“No Longer Any Male And Female”? Galatians 3, Baptismal Identity, And The Question Of An Evangelical Hermeneutic -- By: Kirsten Laurel Guidero

Journal: Priscilla Papers
Volume: PP 33:3 (Summer 2019)
Article: “No Longer Any Male And Female”? Galatians 3, Baptismal Identity, And The Question Of An Evangelical Hermeneutic
Author: Kirsten Laurel Guidero


“No Longer Any Male And Female”?
Galatians 3, Baptismal Identity, And
The Question Of An Evangelical Hermeneutic

Kirsten Laurel Guidero

Kirsten Guidero teaches humanities and theology in the John Wesley Honors College at Indiana Wesleyan University in Marion, Indiana. She holds an MA from Wheaton College and is completing a PhD in systematic theology from Marquette University. Kirsten is a candidate for ordination to the priesthood in the Episcopal Diocese of Milwaukee, Wisconsin.

Evangelical Christianity stands at a crossroads. The claim itself may portend nothing revolutionary: the movement regularly faces such conditions as a by-product of its drive to reform Christianity and its sense of urgency in so doing. But at the moment, the specific choices confronting the community complicate the narrative it has long cherished concerning the scope and promise of its Bible- and cross-centric, conversionist, actively evangelizing faith—sometimes called the evangelical quadrilateral.1 In place of the cross, a significant number of American evangelicals take political power and control as their guiding motive. In denial of the need to be ever more converted to the Christ disclosed on that cross, demeaning and converting others by force often takes center stage. Meanwhile, the deeply rooted social holiness animating earlier evangelicals appears substantially rotted away by hypocrisy.

One way to situate the neglect of three sides of the quadrilateral is to consider how they interplay with the fourth leg—the ostensible commitment to a high theology of Scripture in which biblical texts form the basis for the other three legs. But the ongoing crises of evangelicalism evince a long-running and deeply-situated problem for the movement: many of its adherents do not, in fact, know how to read the very texts they claim establish their distinctive identity. A refreshed approach to biblical interpretation represents a non-negotiable plank without which evangelicalism surely will continue to destroy itself.
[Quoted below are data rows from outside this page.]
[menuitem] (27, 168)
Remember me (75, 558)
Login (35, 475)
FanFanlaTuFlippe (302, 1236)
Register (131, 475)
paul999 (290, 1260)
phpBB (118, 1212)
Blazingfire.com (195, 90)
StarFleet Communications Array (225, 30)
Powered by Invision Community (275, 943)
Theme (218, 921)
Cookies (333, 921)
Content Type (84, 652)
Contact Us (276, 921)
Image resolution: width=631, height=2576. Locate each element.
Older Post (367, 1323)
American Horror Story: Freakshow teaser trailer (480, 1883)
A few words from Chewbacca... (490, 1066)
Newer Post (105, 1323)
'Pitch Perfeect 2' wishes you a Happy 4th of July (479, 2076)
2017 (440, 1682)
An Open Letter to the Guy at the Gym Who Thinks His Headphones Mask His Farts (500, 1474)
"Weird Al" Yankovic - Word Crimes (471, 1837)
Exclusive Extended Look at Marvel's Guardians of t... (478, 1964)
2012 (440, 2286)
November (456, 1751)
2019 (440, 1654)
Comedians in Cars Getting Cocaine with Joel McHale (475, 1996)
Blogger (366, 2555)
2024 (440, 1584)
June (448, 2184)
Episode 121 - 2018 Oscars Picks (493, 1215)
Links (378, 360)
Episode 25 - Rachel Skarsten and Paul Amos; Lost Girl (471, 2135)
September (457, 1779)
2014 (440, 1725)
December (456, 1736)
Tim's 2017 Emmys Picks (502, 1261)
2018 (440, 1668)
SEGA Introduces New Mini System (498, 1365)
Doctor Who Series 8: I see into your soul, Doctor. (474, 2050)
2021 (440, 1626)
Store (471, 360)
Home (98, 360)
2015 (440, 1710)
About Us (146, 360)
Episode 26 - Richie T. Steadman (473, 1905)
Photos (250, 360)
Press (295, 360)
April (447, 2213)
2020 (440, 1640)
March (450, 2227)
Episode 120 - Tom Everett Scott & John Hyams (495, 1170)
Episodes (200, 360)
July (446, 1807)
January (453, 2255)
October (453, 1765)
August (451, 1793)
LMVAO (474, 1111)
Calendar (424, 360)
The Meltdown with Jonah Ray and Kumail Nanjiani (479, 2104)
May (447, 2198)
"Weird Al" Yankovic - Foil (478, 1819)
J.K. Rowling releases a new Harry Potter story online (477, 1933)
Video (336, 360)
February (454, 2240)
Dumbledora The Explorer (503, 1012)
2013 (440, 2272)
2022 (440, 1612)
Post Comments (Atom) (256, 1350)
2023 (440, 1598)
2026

Evangelicalism can find a foothold in renewed practices of reading Scripture. This article first illustrates the larger problems haunting evangelical patterns of reading Scripture by analyzing as a test case two prevalent evangelical interpretations of Gal 3:26–29.2 One of these interpretations arises from within the evangelical communities; the other represents a cluster of interpretations adapted by evangelicals. Both approaches, by attempting to find in the text a rubber-stamp justification of gender roles, fail the evangelical quadrilateral.